Scams

Like with most services people rely on for day-to-day activities, scammers are finding ways to profit during the COVID-19 outbreak—in several different ways.

The U.S. Food and Drug Administration released information March 20 about fake coronavirus test kits hitting the market, claiming to work for diagnoses, prevention and treatment of the virus.

"The agency is beginning to see unauthorized fraudulent test kits that are being marketing to test for COVID-19 in the home,” the FDA said in a press release. “At this time, the FDA has not authorized any test that is available to purchase for testing yourself at home for COVID-19.”

The FDA is working with pharmaceutical companies and those in the medical field to develop tests and make them more widely available, but so far, that hasn't happened.

"Fraudulent health claims, tests and products can pose serious health risks. They may keep some patients from seeking care or delay necessary medical treatment,” the press release said.

Anyone who suspects they may be developing symptoms of or carrying the coronavirus causing COVID-19 should speak with their doctor, who will then outline the appropriate testing process.

Internet scams also are running amuck. The state Office of the Chief Information Officer gives the following advice to Nebraskans to avoid falling victim to scams targeting users—especially donors who may be looking to give during this time.

Be cautious handling any email with a COVID-19-related subject line, attachment or link. Be wary of social media pleas, texts or calls.

Don't click links pr attachments in unsolicited emails.

Use trusted sources, like legitimate government websites, for updates on the virus. Posters on social media sites often circulate misinformation.

Look at the email address, not just the sender's name. A genuine email from a legitimate organization will have the organization's name in the domain.

Do not reveal personal or financial information in an email or over the phone to someone you don't know. Do not respond to email solicitations.

Verify a charity's authenticity before making donations.

Look for grammatical errors and be wary of emails or calls that have implied consequences for failure to comply with demands.

Locally, the Nebraska Public Power District is noticing phone scammers taking advantage of the COVID-19 situation.

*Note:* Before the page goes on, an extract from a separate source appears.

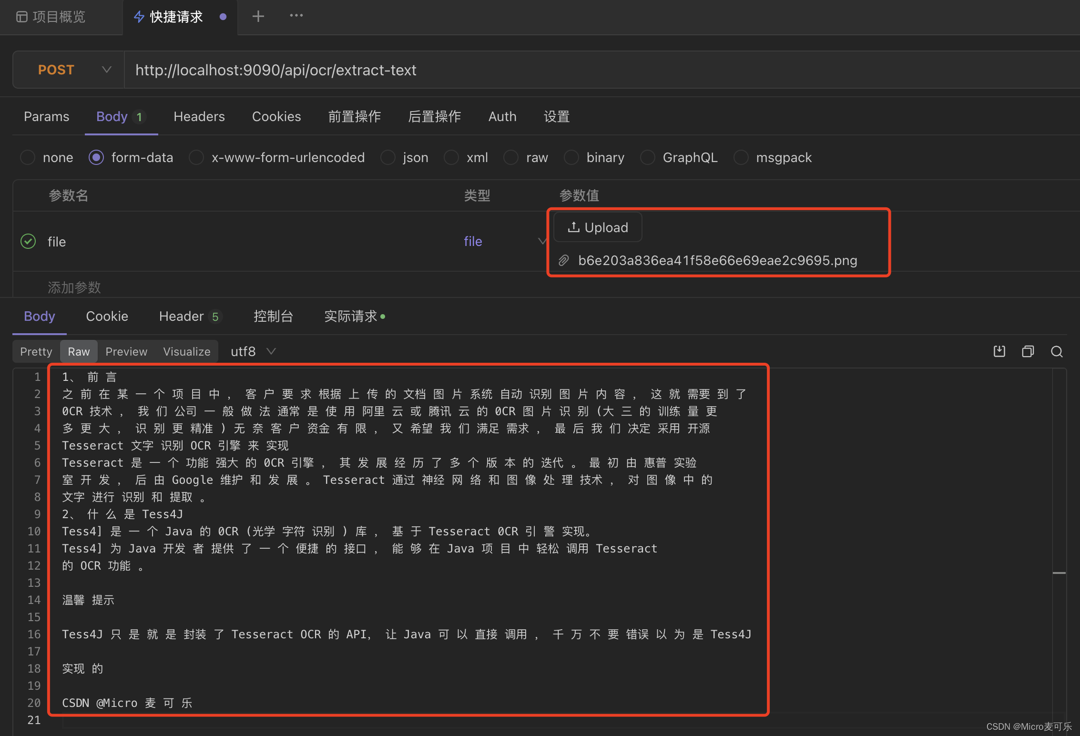Select the json body type radio

click(x=388, y=157)
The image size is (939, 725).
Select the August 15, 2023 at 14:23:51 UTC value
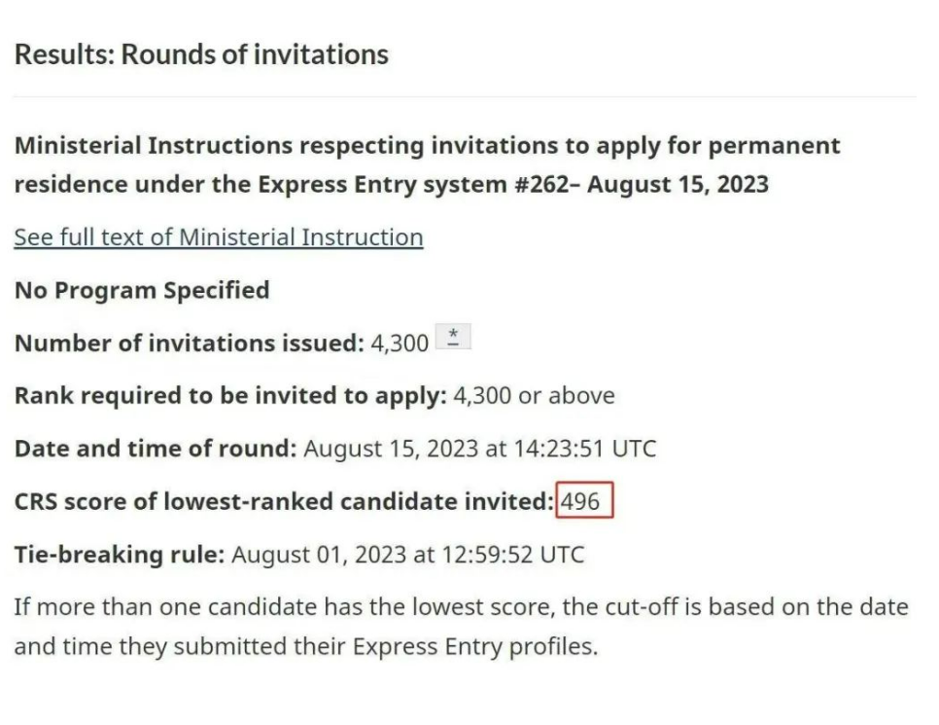point(479,450)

NPPD customers reported growing numbers of scam calls March 19.

"Anyone who receives such a call should not let their guard down and should contact our team and law enforcement immediately,” said Tim Arlt, NPPD vice-president and retail general manager.

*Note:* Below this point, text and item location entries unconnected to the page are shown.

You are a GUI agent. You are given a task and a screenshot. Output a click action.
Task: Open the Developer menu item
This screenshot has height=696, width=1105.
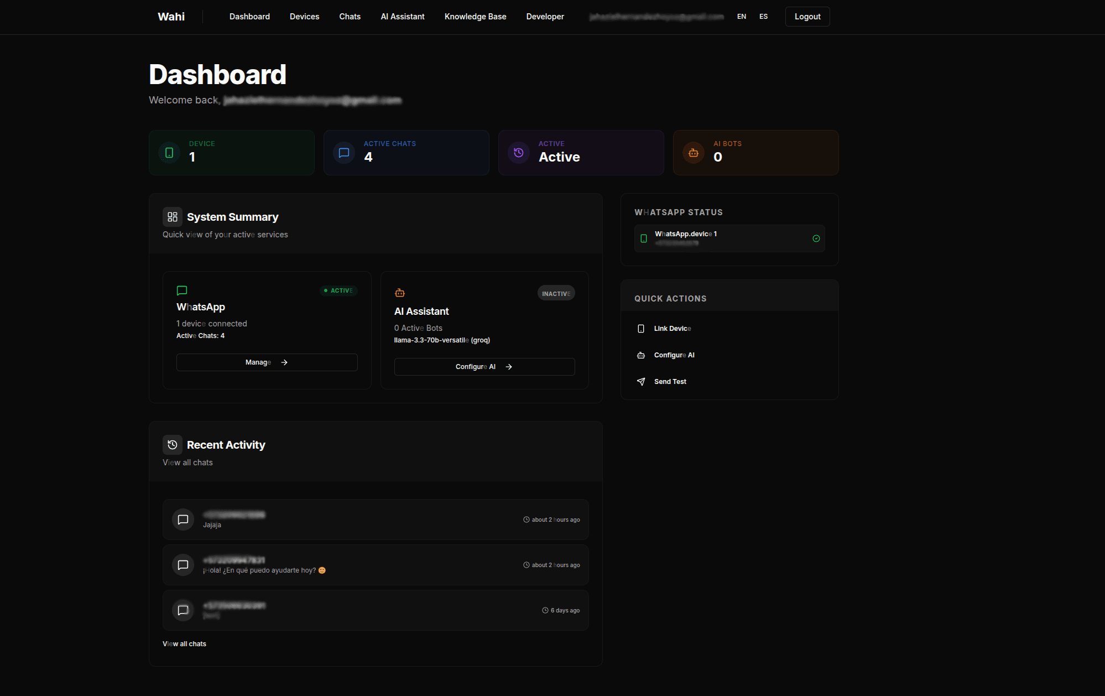coord(545,17)
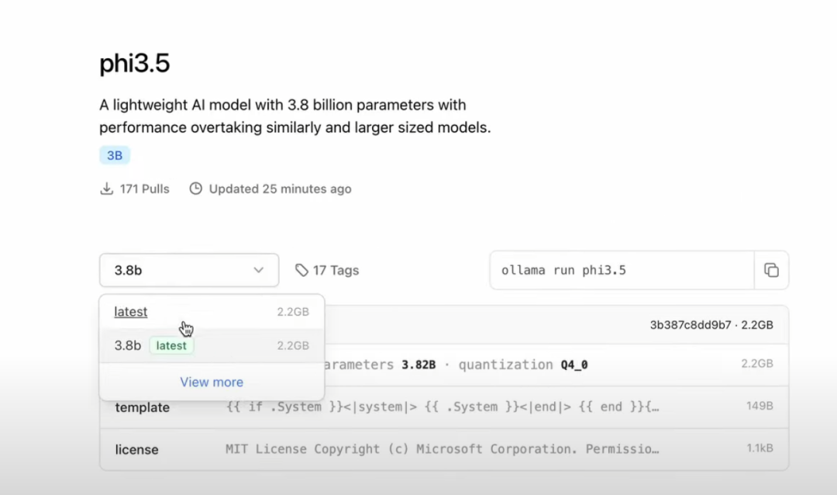Viewport: 837px width, 495px height.
Task: Click the tag icon beside 17 Tags
Action: (x=301, y=270)
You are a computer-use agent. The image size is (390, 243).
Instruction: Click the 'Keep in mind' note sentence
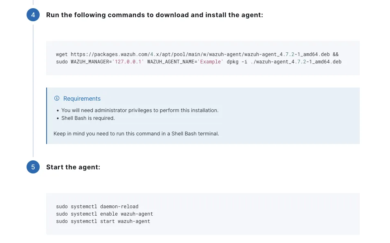136,134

Scam callers will say the bill must be paid immediately or the power will be shut off and will recommend several methods of payment. Sometimes the scammer’s caller-identification is falsified so it appears to originate from the utility company, a practice known as 'spoofing.'

NPPD said customers should remember:

NPPD does not call to ask customers for a credit card number.

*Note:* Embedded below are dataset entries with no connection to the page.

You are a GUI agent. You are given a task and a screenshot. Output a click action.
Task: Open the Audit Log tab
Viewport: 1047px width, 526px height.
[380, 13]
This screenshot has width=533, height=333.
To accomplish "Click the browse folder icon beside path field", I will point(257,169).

NPPD does not demand payment with a pre-paid card.

Any customer receiving such a call should not attempt to make payment over the phone using a credit or debit card.

Write down the call back number or consider asking where the caller is located.

Contact law enforcement.

Let NPPD’s Centralized Customer Care Center at 1-877-ASK-NPPD (877-275-6773) know about the call.

If served electrically by a rural public power district or municipality, customers should contact that organization before providing any type of payment.